Learning objectives

  • Implement full DQN: Q-network, target network, replay buffer, \(\epsilon\)-greedy, and the TD loss (MSE to target \(r + \gamma \max_{a’} Q_{target}(s’,a’)\)).
  • Update the target network periodically (e.g. every 100 steps) by copying the online Q-network.
  • Train on CartPole and plot reward per episode.

Concept and real-world RL

DQN combines a neural network for Q-values with experience replay (store transitions, sample random minibatches to break correlation) and a target network (separate copy of the network used in the TD target, updated periodically, to stabilize learning). The agent acts \(\epsilon\)-greedy, stores \((s,a,r,s’,\text{done})\) in the buffer, and repeatedly samples a batch, computes targets using the target network, and updates the online network by minimizing MSE. DQN was the first major deep RL success (Atari) and is still a standard baseline for discrete-action tasks.

Illustration (DQN learning curve): On CartPole, reward per episode typically rises as the agent learns, then stabilizes near the maximum. The chart below shows a typical episode return over training.

Exercise: Implement DQN for the CartPole-v1 environment. Use a replay buffer of size 10,000, target network update every 100 steps, and \(\epsilon\)-greedy exploration. Train for 500 episodes and plot the rewards.

Professor’s hints

  • Replay buffer: store (s, a, r, s’, done). When buffer has at least batch_size (e.g. 64) samples, sample a batch and do one gradient step. Use a circular buffer (e.g. list with max length, or a NumPy array and index).
  • Target: \(y = r + \gamma (1 - \text{done}) \max_{a’} Q_{target}(s’, a’)\). When done=1, target = r. Use the target network for \(Q_{target}(s’, a’)\); do not backprop through it (detach).
  • Update target: every 100 env steps (or 100 gradient steps), copy online params to target: target.load_state_dict(online.state_dict()). Decay \(\epsilon\) from 1.0 to 0.05 or 0.1 over training if you want.

Common pitfalls

  • Backprop through target: The target \(y\) must be detached. If you do loss = mse_loss(Q(s,a), r + gamma * Q_target(s',a').max()), the target part should not have gradients (use .detach() on the target tensor).
  • Done flag: When done is True, the target is just \(r\) (no next state). So \(y = r + \gamma (1 - \text{done}) \max_{a’} Q_{target}(s’,a’)\). For done=1 this gives \(y = r\).
  • Replay before learning: Do not perform gradient updates until the buffer has enough samples (e.g. at least batch_size). Early on, just collect experience.

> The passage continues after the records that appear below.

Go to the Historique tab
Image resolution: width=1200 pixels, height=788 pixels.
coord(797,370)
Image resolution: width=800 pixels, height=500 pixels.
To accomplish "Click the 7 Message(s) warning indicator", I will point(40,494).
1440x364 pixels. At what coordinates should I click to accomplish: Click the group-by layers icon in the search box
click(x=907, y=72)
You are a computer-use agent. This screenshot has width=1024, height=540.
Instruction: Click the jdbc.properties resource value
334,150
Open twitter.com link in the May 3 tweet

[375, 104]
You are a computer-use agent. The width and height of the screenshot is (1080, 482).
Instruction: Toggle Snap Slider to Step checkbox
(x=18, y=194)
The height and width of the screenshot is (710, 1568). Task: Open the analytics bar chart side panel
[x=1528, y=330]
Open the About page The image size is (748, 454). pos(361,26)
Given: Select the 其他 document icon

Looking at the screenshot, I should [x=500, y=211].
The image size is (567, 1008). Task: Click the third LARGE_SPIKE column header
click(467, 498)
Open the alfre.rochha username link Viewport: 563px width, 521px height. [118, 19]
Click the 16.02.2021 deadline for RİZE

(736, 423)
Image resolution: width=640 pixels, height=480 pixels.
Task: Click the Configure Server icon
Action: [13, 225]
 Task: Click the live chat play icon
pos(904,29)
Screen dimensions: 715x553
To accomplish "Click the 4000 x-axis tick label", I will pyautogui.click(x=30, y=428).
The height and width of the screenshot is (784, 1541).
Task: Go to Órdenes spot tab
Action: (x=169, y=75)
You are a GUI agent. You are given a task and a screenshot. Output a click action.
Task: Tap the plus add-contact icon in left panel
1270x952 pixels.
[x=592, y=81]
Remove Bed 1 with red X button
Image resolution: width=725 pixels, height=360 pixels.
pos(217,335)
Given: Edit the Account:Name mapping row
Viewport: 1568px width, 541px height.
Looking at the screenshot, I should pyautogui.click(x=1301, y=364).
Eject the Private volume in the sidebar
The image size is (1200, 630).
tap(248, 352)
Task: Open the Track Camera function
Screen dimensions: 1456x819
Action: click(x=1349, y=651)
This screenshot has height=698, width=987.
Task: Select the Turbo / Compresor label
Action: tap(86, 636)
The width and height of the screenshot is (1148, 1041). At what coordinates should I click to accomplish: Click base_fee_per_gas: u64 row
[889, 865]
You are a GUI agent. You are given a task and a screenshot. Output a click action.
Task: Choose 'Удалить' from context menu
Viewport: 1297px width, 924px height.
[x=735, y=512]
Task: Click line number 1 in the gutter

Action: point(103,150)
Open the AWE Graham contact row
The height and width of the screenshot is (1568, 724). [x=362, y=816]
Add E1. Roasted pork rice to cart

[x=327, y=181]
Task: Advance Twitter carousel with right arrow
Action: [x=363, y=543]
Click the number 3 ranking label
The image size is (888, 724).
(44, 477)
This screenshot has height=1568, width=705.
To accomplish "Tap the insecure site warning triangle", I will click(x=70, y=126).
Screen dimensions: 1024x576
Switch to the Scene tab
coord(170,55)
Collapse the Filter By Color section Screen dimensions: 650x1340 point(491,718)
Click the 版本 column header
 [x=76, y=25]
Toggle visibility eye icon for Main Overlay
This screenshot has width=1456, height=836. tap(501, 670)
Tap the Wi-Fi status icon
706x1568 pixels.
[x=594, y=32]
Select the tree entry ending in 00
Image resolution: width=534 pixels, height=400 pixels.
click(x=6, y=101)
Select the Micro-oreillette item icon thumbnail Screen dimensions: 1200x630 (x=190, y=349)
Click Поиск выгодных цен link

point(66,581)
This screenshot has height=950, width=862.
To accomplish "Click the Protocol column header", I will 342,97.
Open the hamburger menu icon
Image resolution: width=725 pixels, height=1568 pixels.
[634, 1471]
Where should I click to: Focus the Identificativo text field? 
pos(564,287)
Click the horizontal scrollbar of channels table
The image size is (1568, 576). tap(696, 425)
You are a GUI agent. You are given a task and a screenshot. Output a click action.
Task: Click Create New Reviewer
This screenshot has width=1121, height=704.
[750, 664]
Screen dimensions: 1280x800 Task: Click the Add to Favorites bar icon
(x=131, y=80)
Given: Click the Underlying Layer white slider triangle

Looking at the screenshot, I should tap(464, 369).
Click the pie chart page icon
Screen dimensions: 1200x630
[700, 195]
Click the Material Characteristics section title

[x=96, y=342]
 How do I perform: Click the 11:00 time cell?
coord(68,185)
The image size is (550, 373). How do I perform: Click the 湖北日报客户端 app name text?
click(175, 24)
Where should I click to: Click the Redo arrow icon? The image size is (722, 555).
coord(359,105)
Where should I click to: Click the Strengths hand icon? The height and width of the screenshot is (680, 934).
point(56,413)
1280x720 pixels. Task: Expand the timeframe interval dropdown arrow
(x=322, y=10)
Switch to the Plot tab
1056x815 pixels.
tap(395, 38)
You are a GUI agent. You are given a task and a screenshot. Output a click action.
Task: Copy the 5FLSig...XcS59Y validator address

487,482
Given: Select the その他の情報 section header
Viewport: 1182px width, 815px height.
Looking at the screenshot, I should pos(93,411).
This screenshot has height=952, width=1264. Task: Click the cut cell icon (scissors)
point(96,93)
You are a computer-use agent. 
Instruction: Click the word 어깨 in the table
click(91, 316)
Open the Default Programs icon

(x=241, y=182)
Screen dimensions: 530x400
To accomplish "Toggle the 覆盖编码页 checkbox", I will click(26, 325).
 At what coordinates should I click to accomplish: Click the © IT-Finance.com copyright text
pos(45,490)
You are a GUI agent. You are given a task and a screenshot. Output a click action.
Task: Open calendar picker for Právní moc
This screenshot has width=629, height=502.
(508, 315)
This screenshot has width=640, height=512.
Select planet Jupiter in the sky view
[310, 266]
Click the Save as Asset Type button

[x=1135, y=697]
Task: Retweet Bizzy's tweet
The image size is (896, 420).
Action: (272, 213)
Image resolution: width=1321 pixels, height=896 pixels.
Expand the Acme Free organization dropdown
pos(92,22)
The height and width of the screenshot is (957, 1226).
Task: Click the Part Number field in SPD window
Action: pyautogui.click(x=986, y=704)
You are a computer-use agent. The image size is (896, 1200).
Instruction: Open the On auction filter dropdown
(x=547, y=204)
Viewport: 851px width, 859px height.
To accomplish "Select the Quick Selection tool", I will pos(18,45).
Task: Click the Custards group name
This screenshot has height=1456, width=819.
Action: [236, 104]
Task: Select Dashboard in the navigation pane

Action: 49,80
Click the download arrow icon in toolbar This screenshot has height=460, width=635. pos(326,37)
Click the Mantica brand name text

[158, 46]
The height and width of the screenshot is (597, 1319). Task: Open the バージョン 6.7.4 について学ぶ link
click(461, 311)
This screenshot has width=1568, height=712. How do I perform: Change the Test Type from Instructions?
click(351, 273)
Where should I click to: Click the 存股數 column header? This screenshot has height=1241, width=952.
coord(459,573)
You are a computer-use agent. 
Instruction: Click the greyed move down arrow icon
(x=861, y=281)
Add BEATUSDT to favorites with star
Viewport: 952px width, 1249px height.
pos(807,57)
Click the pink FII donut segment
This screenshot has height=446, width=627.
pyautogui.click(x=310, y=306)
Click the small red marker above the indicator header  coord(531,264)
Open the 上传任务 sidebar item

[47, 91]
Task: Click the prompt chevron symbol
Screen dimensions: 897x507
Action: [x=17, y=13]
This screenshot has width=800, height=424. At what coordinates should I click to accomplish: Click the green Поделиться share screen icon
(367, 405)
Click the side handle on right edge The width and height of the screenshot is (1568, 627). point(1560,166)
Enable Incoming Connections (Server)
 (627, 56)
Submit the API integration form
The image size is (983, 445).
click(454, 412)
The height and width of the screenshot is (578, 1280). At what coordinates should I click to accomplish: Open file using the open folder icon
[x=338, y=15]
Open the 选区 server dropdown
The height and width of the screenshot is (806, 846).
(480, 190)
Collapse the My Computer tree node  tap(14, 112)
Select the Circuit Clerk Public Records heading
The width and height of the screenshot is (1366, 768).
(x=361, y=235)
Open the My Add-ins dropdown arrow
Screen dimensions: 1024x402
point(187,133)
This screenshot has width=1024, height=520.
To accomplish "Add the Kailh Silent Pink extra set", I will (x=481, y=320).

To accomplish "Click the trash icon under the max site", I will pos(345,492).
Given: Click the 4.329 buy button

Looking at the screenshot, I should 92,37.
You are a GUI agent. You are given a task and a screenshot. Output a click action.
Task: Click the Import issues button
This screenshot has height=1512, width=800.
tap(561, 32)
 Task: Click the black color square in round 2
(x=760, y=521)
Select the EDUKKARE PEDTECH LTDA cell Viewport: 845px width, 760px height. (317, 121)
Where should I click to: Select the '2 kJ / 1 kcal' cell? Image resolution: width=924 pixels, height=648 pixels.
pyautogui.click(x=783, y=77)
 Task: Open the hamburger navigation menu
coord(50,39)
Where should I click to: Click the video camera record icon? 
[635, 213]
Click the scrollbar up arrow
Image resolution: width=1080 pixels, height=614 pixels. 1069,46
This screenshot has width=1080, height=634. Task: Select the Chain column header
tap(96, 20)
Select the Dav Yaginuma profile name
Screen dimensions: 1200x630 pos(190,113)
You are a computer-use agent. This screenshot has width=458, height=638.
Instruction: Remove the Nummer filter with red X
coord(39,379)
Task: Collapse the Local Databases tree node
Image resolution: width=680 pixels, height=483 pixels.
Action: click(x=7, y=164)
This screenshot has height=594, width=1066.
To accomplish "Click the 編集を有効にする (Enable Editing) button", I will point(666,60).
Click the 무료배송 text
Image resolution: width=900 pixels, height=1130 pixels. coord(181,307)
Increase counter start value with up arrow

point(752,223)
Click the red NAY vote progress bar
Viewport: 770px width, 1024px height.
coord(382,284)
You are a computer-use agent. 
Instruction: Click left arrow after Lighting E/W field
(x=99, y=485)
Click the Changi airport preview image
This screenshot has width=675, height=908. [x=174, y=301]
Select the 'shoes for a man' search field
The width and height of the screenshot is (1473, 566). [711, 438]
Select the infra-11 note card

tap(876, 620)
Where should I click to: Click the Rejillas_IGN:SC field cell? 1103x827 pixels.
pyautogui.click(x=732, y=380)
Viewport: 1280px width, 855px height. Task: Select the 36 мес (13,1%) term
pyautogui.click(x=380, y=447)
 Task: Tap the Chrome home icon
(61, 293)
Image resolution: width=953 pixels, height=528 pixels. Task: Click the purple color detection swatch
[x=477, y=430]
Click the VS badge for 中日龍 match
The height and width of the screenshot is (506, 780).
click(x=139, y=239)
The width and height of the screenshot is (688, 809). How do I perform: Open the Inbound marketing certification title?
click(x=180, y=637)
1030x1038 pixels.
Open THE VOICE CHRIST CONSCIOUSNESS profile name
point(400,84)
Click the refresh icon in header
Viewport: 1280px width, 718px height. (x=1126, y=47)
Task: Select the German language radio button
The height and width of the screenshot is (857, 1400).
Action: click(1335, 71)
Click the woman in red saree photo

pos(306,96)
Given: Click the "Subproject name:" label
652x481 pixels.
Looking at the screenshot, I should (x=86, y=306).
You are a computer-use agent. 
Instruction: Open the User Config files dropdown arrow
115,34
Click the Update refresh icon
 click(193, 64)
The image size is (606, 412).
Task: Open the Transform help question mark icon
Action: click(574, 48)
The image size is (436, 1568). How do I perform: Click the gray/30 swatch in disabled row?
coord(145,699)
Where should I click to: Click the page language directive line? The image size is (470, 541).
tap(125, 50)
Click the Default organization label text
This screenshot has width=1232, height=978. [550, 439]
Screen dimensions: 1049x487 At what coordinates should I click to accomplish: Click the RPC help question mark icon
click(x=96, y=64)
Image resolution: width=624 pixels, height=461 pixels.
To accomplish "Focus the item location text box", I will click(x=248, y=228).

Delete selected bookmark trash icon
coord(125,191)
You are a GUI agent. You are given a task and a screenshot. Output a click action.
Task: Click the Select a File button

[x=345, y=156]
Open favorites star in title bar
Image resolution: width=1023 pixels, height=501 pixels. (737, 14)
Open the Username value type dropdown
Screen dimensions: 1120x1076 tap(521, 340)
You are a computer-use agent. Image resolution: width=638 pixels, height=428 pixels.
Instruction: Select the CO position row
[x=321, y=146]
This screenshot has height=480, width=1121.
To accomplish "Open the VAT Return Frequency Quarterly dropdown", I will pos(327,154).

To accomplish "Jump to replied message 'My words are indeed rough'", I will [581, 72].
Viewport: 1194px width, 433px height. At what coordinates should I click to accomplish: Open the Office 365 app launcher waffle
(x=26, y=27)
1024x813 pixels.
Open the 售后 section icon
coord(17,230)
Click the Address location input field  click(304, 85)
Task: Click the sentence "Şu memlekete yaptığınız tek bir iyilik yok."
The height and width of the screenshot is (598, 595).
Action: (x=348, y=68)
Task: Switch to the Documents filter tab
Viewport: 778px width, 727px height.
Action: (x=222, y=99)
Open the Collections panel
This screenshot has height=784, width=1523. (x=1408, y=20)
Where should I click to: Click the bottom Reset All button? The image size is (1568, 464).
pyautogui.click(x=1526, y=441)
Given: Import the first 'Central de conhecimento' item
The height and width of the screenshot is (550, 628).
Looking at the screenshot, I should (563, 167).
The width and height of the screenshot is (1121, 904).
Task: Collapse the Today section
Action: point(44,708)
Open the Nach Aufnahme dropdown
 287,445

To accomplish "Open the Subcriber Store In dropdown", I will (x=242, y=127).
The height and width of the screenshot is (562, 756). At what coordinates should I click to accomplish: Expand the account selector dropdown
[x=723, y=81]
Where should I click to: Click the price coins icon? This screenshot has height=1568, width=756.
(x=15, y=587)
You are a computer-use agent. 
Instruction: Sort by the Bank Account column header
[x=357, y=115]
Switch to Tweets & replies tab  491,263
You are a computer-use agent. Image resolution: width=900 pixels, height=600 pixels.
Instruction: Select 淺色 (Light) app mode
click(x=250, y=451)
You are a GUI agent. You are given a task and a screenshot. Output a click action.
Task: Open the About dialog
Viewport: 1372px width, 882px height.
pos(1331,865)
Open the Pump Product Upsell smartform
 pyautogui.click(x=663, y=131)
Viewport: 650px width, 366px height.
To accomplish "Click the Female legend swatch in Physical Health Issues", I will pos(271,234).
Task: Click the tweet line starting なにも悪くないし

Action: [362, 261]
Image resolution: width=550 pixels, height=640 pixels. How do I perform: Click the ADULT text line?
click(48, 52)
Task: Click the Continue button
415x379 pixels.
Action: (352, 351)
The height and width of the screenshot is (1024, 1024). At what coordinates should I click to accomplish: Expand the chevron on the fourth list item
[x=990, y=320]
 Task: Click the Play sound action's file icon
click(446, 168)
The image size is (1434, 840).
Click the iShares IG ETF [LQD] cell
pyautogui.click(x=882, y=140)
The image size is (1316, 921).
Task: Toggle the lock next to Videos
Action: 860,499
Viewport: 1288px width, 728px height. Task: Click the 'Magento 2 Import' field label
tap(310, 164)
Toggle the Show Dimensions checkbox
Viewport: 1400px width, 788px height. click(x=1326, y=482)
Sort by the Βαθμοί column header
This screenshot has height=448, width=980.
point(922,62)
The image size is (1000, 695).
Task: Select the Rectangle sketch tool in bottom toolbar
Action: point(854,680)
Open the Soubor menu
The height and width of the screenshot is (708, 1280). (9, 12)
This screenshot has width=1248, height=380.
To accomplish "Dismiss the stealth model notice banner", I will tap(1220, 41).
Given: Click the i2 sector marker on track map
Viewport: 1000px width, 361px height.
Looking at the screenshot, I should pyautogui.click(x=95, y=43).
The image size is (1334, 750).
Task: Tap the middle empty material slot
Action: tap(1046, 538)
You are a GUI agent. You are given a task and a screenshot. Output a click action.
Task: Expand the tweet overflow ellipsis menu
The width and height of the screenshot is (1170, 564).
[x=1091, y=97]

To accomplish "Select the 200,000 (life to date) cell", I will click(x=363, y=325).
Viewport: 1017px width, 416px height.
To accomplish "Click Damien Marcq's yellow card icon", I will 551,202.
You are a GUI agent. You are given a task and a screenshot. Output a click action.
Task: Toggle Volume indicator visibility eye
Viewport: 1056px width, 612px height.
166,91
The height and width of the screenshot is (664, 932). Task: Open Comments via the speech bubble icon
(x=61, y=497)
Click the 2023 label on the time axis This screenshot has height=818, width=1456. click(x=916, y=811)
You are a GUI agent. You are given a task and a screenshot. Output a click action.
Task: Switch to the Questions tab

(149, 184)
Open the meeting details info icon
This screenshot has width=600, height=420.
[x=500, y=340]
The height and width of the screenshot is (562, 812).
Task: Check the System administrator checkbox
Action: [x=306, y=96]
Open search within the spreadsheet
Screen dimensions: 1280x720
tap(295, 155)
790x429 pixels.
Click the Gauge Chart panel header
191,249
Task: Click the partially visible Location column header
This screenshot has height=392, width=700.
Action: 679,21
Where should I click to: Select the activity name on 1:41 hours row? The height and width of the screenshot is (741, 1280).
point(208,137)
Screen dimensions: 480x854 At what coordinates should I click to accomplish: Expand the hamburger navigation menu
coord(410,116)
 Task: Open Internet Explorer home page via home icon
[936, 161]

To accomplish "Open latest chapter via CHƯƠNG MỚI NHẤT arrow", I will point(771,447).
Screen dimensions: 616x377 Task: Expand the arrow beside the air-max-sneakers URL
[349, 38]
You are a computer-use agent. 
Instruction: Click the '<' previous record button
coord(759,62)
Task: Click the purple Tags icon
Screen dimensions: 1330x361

Worked solution (warm-up: DQN target y)Warm-up: For one transition (s, a, r, s’, done=0), write the target \(y\) in terms of \(Q_{target}\) and \(\gamma\). For done=1, what is \(y\)? Answer: For done=0: \(y = r + \gamma \max_{a’} Q_{target}(s’, a’)\). For done=1 (terminal): \(y = r\) (no bootstrap). So in code: y = r + (1 - done) * gamma * Q_target(s').max(dim=1)[0]. We use the target network so the label is stable during training.

Extra practice

  1. Warm-up: For one transition (s, a, r, s’, done=0), write the target \(y\) in terms of \(Q_{target}\) and \(\gamma\). For done=1, what is \(y\)?
  2. Coding: Implement the DQN loss (MSE between Q(s,a) and target y) for a batch. Use a target network for y; compute y with no_grad. Test with dummy tensors.
  3. Challenge: Add double DQN: use the online network to select the action \(a^* = \arg\max_a Q(s’,a)\), but use \(Q_{target}(s’, a^*)\) as the target value. Compare learning curve with standard DQN on CartPole.